* [Instruction] Copy out the records below, changing every "Instruction" to "Command" and leaving the rest untouched.

• • • • • • •

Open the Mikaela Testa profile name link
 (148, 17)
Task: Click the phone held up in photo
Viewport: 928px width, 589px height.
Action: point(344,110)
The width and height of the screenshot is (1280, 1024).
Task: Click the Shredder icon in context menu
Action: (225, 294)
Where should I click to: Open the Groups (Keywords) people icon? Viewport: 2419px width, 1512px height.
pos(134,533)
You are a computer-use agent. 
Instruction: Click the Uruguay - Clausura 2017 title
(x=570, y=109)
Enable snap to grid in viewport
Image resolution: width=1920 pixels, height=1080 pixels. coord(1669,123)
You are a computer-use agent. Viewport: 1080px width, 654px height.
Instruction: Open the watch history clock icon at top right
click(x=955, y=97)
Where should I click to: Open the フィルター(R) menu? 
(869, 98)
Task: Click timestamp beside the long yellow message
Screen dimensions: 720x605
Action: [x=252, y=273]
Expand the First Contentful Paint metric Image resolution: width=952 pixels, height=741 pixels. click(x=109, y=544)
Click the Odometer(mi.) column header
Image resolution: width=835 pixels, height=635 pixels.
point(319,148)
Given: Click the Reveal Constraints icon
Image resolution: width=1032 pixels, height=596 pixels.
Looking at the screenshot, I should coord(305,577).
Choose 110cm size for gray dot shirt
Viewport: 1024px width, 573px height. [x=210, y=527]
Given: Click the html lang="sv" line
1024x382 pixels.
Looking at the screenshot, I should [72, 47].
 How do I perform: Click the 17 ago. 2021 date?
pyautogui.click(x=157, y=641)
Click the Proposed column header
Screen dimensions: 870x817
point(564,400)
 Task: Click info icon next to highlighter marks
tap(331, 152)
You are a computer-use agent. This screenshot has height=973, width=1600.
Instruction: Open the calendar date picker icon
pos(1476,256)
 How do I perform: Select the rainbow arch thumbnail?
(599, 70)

• • • • • • •

* [Exercise output]
Open the Mikaela Testa profile name link
 (148, 17)
Task: Click the phone held up in photo
Viewport: 928px width, 589px height.
Action: point(344,110)
The width and height of the screenshot is (1280, 1024).
Task: Click the Shredder icon in context menu
Action: (225, 294)
Where should I click to: Open the Groups (Keywords) people icon? Viewport: 2419px width, 1512px height.
pos(134,533)
You are a computer-use agent. 
Command: Click the Uruguay - Clausura 2017 title
(x=570, y=109)
Enable snap to grid in viewport
Image resolution: width=1920 pixels, height=1080 pixels. coord(1669,123)
You are a computer-use agent. Viewport: 1080px width, 654px height.
Command: Open the watch history clock icon at top right
click(x=955, y=97)
Where should I click to: Open the フィルター(R) menu? 
(869, 98)
Task: Click timestamp beside the long yellow message
Screen dimensions: 720x605
Action: [x=252, y=273]
Expand the First Contentful Paint metric Image resolution: width=952 pixels, height=741 pixels. click(x=109, y=544)
Click the Odometer(mi.) column header
Image resolution: width=835 pixels, height=635 pixels.
point(319,148)
Given: Click the Reveal Constraints icon
Image resolution: width=1032 pixels, height=596 pixels.
Looking at the screenshot, I should coord(305,577).
Choose 110cm size for gray dot shirt
Viewport: 1024px width, 573px height. [x=210, y=527]
Given: Click the html lang="sv" line
1024x382 pixels.
Looking at the screenshot, I should [72, 47].
 How do I perform: Click the 17 ago. 2021 date?
pyautogui.click(x=157, y=641)
Click the Proposed column header
Screen dimensions: 870x817
point(564,400)
 Task: Click info icon next to highlighter marks
tap(331, 152)
You are a computer-use agent. This screenshot has height=973, width=1600.
Command: Open the calendar date picker icon
pos(1476,256)
 How do I perform: Select the rainbow arch thumbnail?
(599, 70)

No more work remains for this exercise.